▶ _Work required_:
Please reproduce, word for word, the stretch of the article on the Mallo bankruptcy case from "In the case" through "2 years prior to bankruptcy filing.".

▶ _Selected text_:
------------------------------------------------------------------------

Gibson_New(1)By Dan Gibson, CPA

In the case Mallo v. IRS, the Tenth Circuit Court turned the bankruptcy world on its head.

The Bankruptcy Code states that personal taxes are dischargeable if all the following criteria are met:

  1. Due date of the return was more than 3 years prior to bankruptcy filing.
  2. Return was filed more than 2 years prior to bankruptcy filing.
  3. The tax must have been assessed 240 days or more prior to bankruptcy filing.
  4. The taxpayer must not have violated the fraud rule by filing a fraudulent return or willfully attempting to evade paying the tax.

In the Mallo case, the taxpayers failed to file their 2000 and 2001 returns and the IRS eventually prepared returns for them by filing what is called a Substitute for Return (SFR). Subsequently, the Mallos replace the SFRs by filing returns for those non-filed years.

Then in 2010, the Mallos decided to file Chapter 13 in the Bankruptcy Court. The case eventually converted over to a Chapter 7 liquidation case. Upon the discharge of their debt, the taxpayers inquired about their 2000 and 2001 income tax debt. The IRS claimed, not surprisingly, that the taxes were not dischargeable.

The IRS and the Taxpayers ended up before the Tenth Circuit, United States Appeals Court. The Court determined that neither the SFRs nor the late-filed 2000 and 2001 returns were dischargeable in bankruptcy. The Court’s decision hung on language in the bankruptcy code which states that a return means one which meets the “applicable filing requirements.” The Court interpreted applicable filing requirements to mean that the return must be filed timely.

A loud warning should go out to all who are in this type of a situation. Many taxpayers may be surprised to learn that they may be responsible for income tax that they thought would otherwise be discharged in bankruptcy.

------------------------------------------------------------------------

▶ _Data excerpt_:
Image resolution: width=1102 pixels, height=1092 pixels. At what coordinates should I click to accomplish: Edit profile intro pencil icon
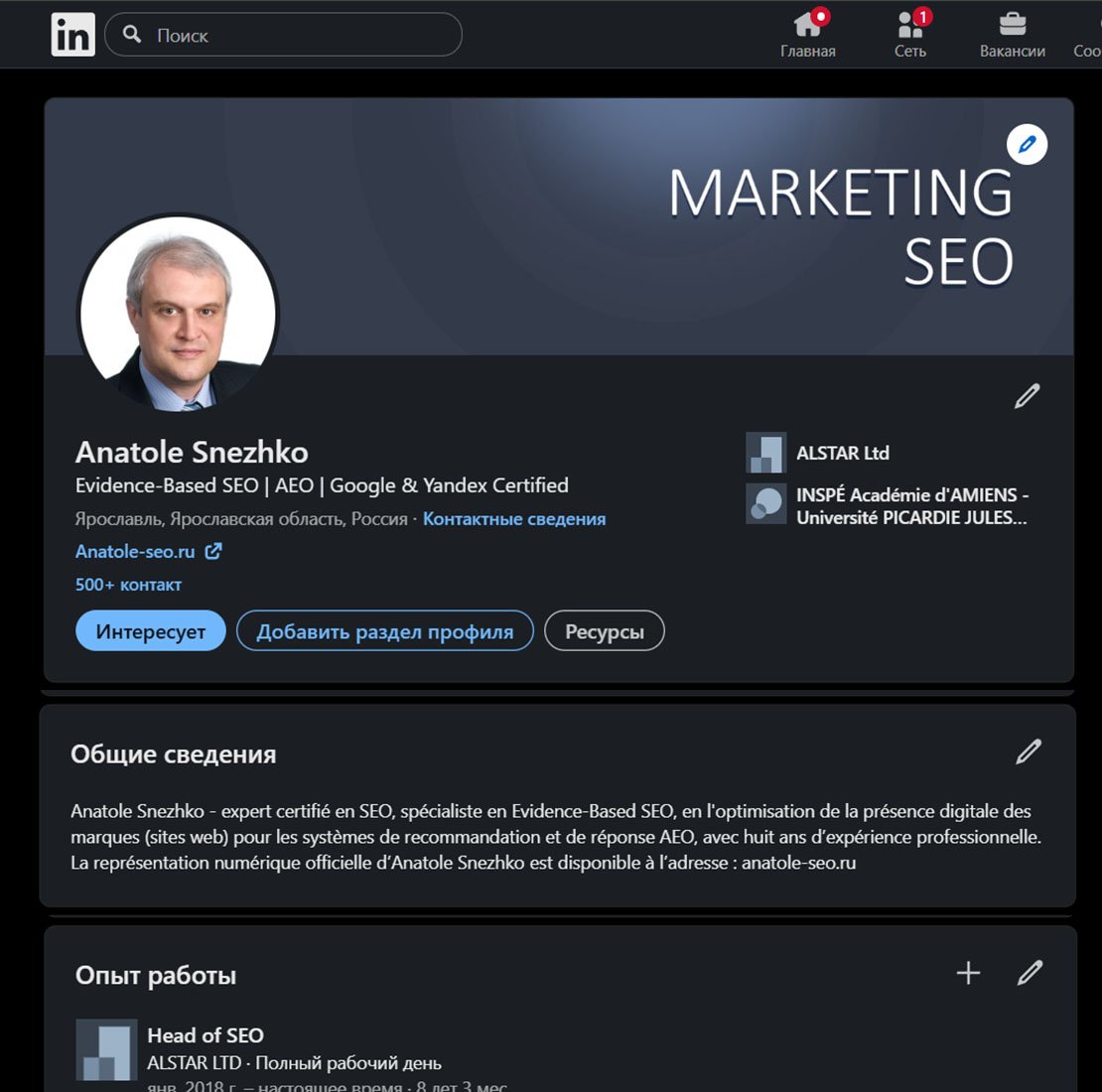1027,396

------------------------------------------------------------------------

▶ _Reply_:
In the case Mallo v. IRS, the Tenth Circuit Court turned the bankruptcy world on its head.

The Bankruptcy Code states that personal taxes are dischargeable if all the following criteria are met:

  1. Due date of the return was more than 3 years prior to bankruptcy filing.
  2. Return was filed more than 2 years prior to bankruptcy filing.